BEGIN Document extract

Comment: Emma Hughes, HR Manager at Wolfestone Translation
I’ve noticed a huge amount of media coverage recently surrounding mental health discrimination in the workplace and as a HR Manager have been quite surprised by the facts and figures that are being highlighted.
According to ‘Time to Change’, an organisation with the aim of ending mental health discrimination, one in four people have experienced mental health problems and nine out of ten people with these problems will experience stigma or discrimination. They are calling on employers to take action within their workplace to firstly offer support to employees by conducting a mental health check and secondly to generate support within the organisation for tackling discrimination.
What is a mental health problem?
Anxiety and depression are the most common forms of mental health problems in the UK. Deputy Prime Minister Nick Clegg has revealed that these conditions cause 70 million sick days a year, and urges business to take mental health seriously.
From a HR perspective it’s important for employers to do a little research on what constitutes a mental health problem, in order to be able to recognise the signs and offer the relevant support.
These problems can range from the worries we all experience on a day to day basis to long term conditions. If we make the effort to understand these problems we can do a better job at dealing with them.

END Document extract

Summarize the comment on mental health discrimination in the workplace in two sentences. The items after this point come from a different source.

BEGIN Source data

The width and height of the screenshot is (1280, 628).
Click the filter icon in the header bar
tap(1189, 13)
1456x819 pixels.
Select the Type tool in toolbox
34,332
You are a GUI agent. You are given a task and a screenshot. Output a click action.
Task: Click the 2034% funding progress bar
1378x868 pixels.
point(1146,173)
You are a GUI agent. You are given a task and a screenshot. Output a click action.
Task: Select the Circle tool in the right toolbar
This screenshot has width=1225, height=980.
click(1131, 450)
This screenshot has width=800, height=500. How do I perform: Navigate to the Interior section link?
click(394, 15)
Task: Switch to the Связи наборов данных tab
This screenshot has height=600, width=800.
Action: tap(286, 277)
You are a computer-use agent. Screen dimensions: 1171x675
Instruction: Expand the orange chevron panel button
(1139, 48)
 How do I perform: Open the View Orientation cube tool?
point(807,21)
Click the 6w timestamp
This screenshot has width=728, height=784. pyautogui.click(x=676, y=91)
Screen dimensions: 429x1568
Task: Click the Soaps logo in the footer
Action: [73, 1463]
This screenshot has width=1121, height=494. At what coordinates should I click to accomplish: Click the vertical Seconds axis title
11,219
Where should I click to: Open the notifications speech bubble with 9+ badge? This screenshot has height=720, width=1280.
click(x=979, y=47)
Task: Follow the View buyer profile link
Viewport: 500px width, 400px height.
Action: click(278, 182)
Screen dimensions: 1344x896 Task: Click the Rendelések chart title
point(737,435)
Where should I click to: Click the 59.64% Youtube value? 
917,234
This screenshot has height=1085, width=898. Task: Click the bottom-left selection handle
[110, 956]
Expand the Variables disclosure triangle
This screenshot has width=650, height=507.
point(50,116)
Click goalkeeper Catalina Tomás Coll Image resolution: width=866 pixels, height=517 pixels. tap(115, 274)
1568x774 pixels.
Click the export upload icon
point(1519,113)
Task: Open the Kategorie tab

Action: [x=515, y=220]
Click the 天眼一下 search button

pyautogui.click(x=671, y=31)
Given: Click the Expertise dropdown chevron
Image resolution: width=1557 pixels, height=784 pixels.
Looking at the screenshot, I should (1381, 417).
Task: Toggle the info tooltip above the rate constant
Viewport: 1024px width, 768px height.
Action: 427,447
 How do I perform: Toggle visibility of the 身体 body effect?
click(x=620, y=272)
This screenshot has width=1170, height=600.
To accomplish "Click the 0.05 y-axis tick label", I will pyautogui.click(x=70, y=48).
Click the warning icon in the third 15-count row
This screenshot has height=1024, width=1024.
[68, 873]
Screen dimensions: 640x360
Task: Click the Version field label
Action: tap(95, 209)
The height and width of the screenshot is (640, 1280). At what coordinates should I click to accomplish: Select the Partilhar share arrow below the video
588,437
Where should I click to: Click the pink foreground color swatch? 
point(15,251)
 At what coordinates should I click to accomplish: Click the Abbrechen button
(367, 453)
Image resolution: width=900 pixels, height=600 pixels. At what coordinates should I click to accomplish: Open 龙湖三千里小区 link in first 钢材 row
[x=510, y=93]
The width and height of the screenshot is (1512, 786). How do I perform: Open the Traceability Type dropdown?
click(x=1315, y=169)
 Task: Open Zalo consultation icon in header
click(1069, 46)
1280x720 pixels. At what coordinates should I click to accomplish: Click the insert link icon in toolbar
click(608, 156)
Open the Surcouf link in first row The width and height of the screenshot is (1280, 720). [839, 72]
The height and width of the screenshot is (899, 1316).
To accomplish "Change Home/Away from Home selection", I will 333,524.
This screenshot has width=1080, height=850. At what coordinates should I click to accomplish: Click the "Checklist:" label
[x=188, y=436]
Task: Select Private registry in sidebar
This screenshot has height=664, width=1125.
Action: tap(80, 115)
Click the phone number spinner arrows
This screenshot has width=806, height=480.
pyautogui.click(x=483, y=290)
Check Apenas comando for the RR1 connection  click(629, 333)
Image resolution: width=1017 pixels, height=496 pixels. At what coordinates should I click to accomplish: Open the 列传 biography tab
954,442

END Source data

(Your solution): Time to Change reports that one in four people have experienced mental health problems and nine out of ten of them will face stigma or discrimination, and it calls on employers to offer support and tackle discrimination. Anxiety and depression are the most common mental health problems in the UK, and employers should learn what constitutes such a problem so they can recognize the signs and offer relevant support.